- REQUIRED WORK -
In the material below, lay out everything from the line containing "Image resolution: width=912" down to the line containing "(652, 1717)." as a JSON list of strings, one string per line. Skip blank lines and leave the pictures out.

Begin INFORMATION GIVEN

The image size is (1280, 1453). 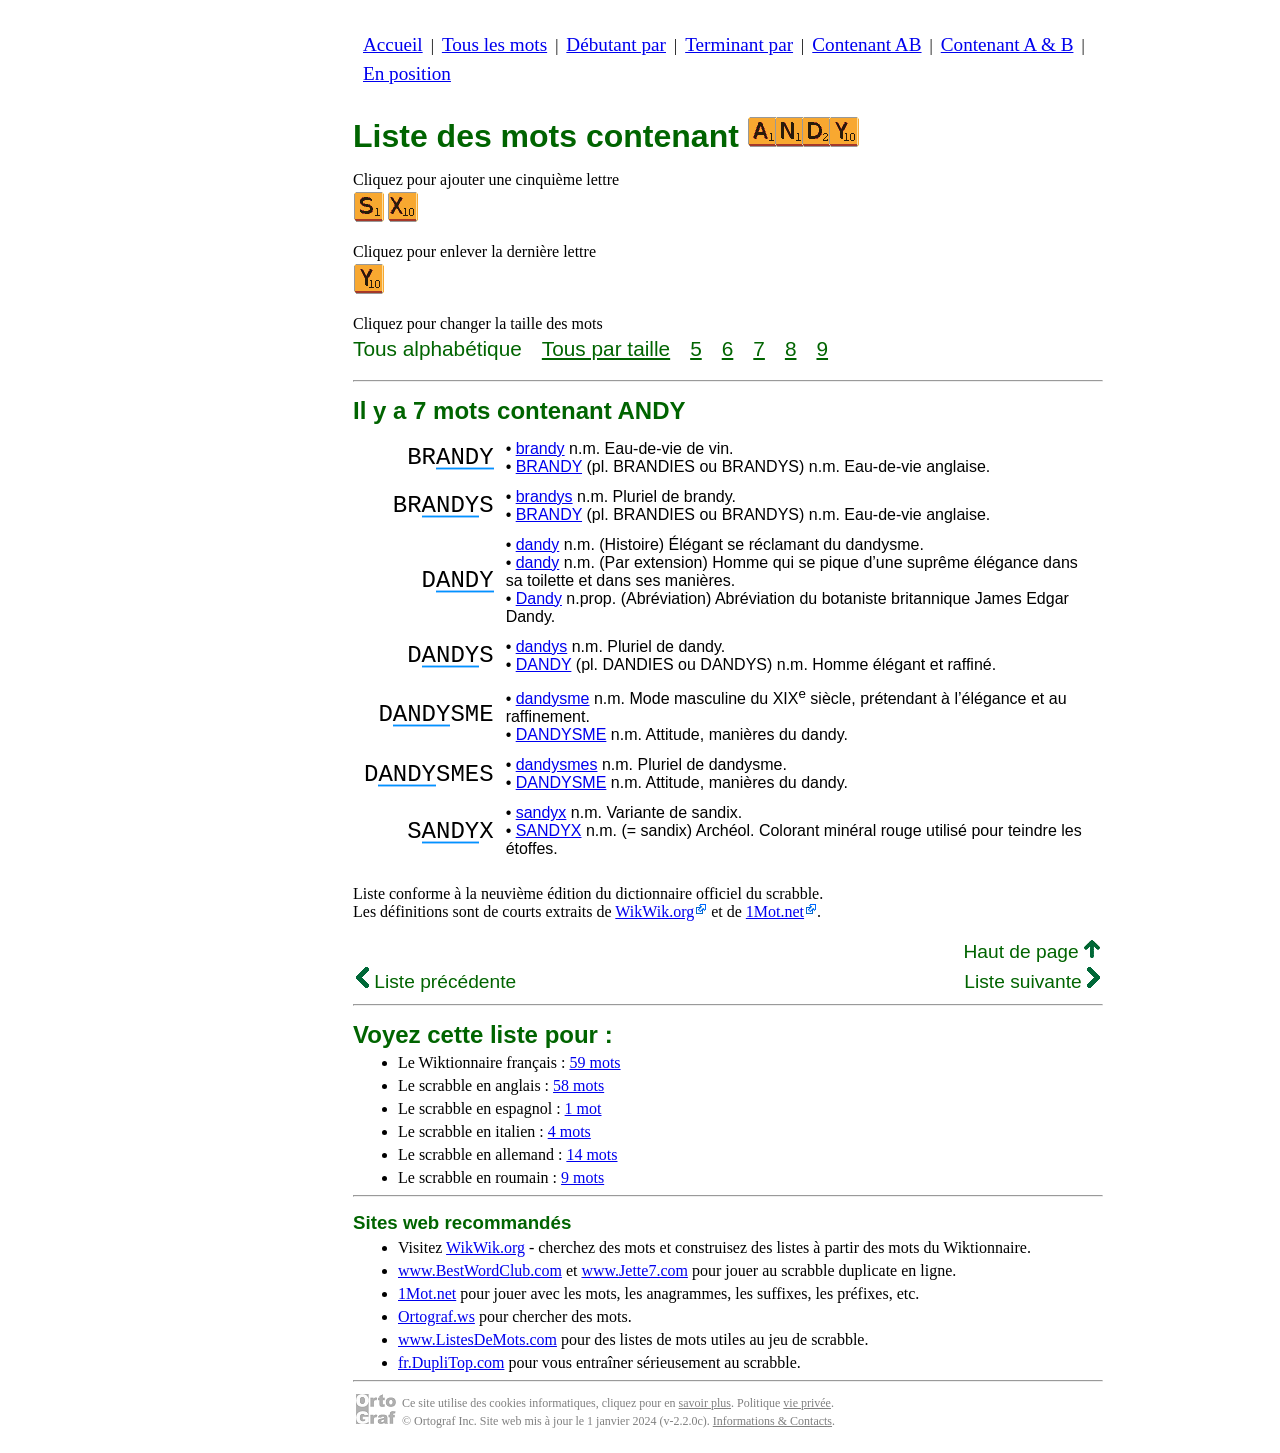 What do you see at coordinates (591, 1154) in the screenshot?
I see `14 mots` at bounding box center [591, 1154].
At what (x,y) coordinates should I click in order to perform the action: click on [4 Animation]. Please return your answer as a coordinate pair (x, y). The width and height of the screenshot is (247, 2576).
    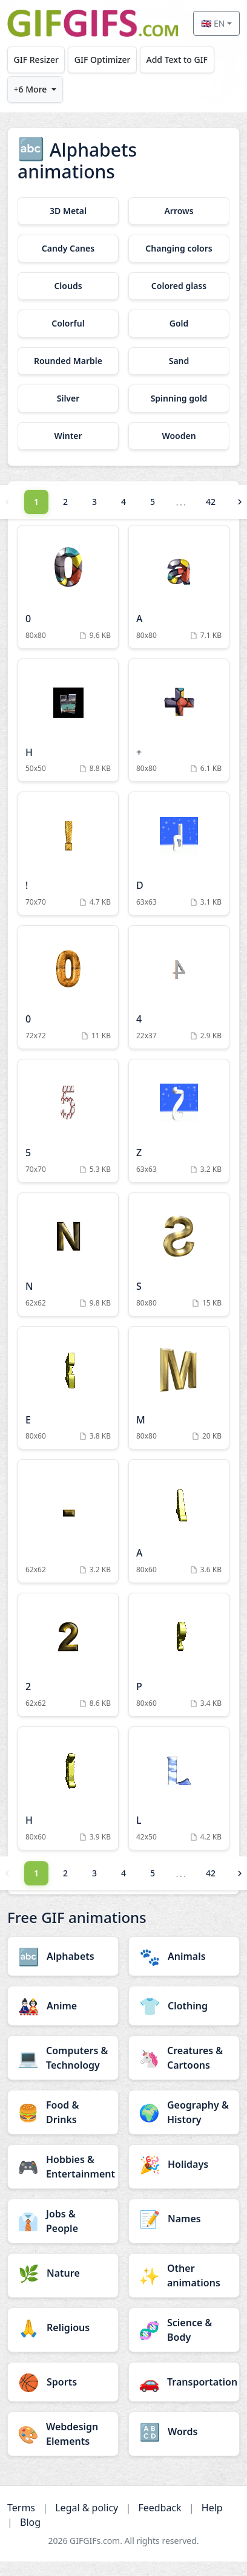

End INFORMATION GIVEN
Begin INFORMATION GIVEN

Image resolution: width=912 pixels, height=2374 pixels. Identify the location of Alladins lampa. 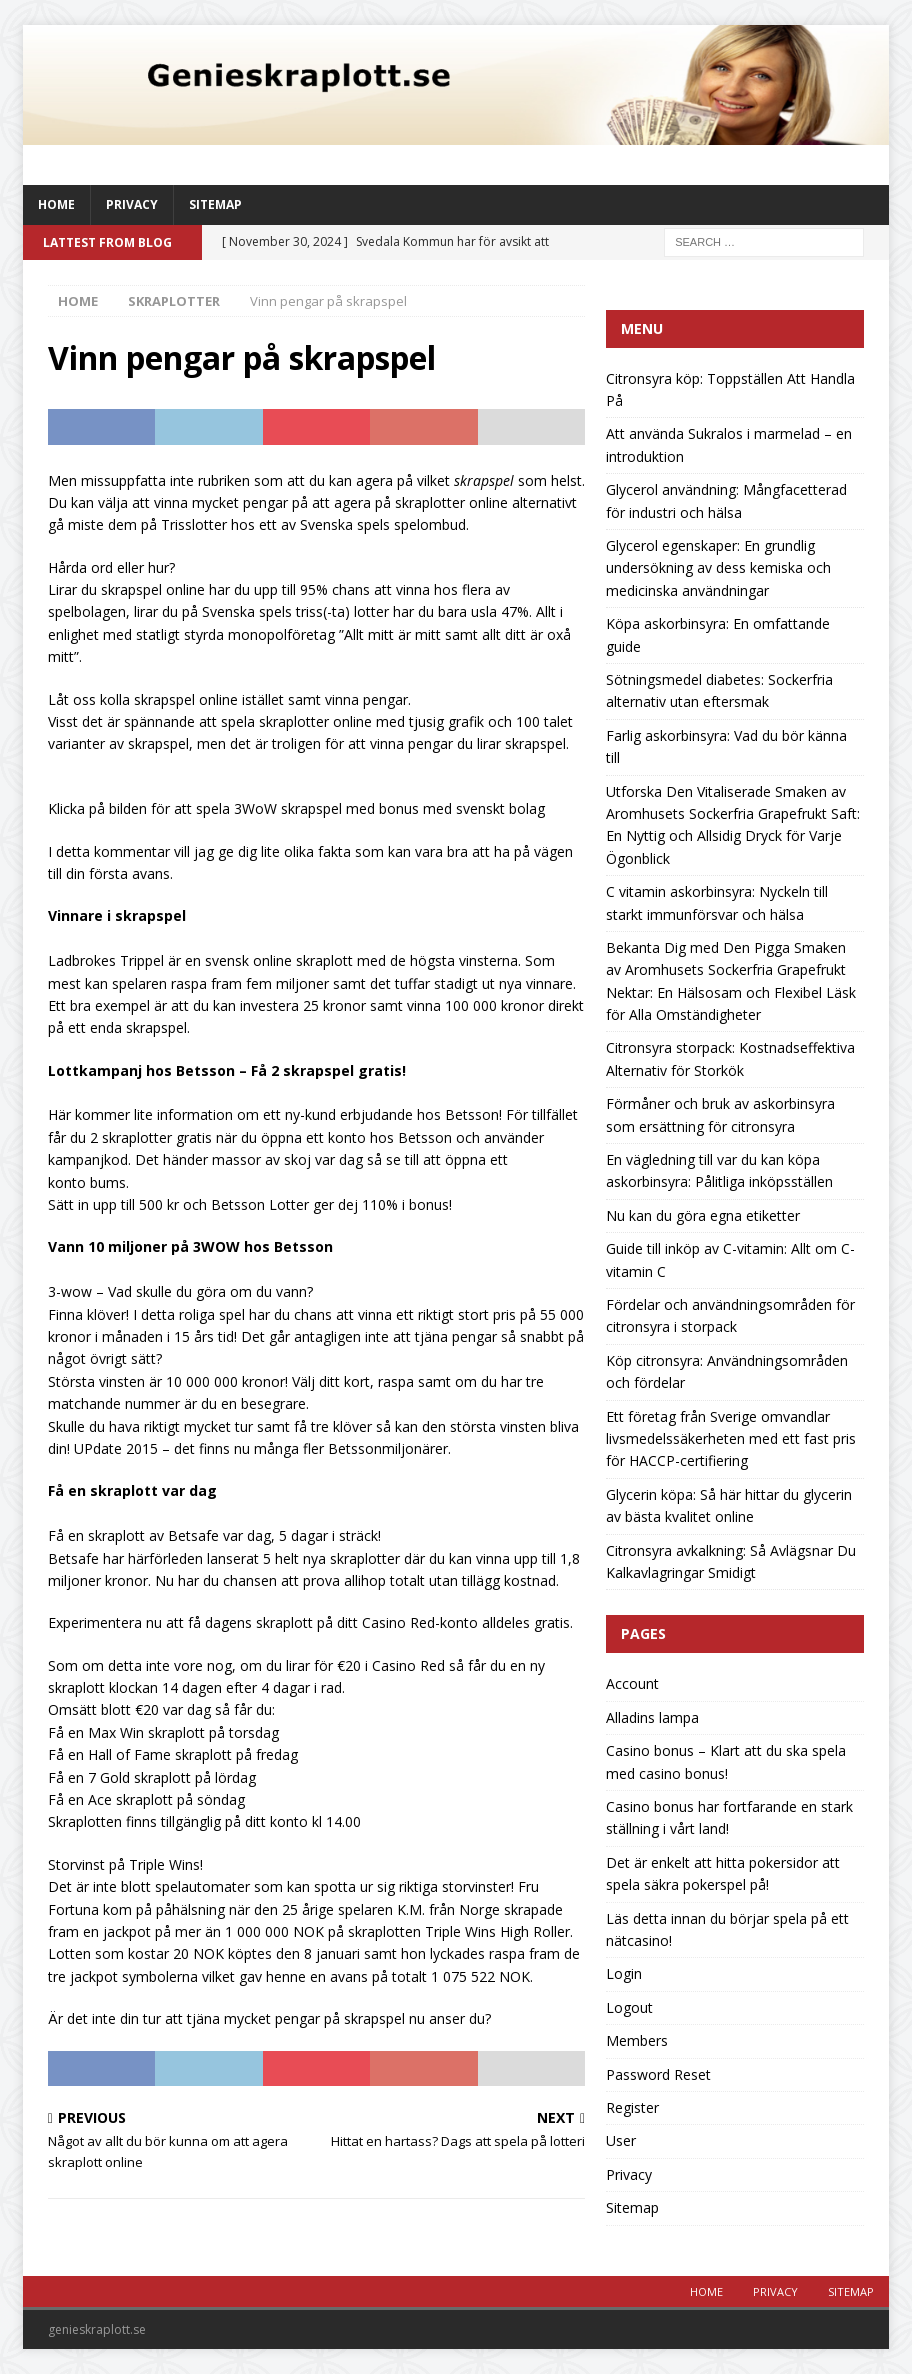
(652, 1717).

End INFORMATION GIVEN

- RESPONSE TO THIS EXERCISE -
[
  "Image resolution: width=912 pixels, height=2374 pixels. Identify the location of Alladins lampa. ",
  "(652, 1717)."
]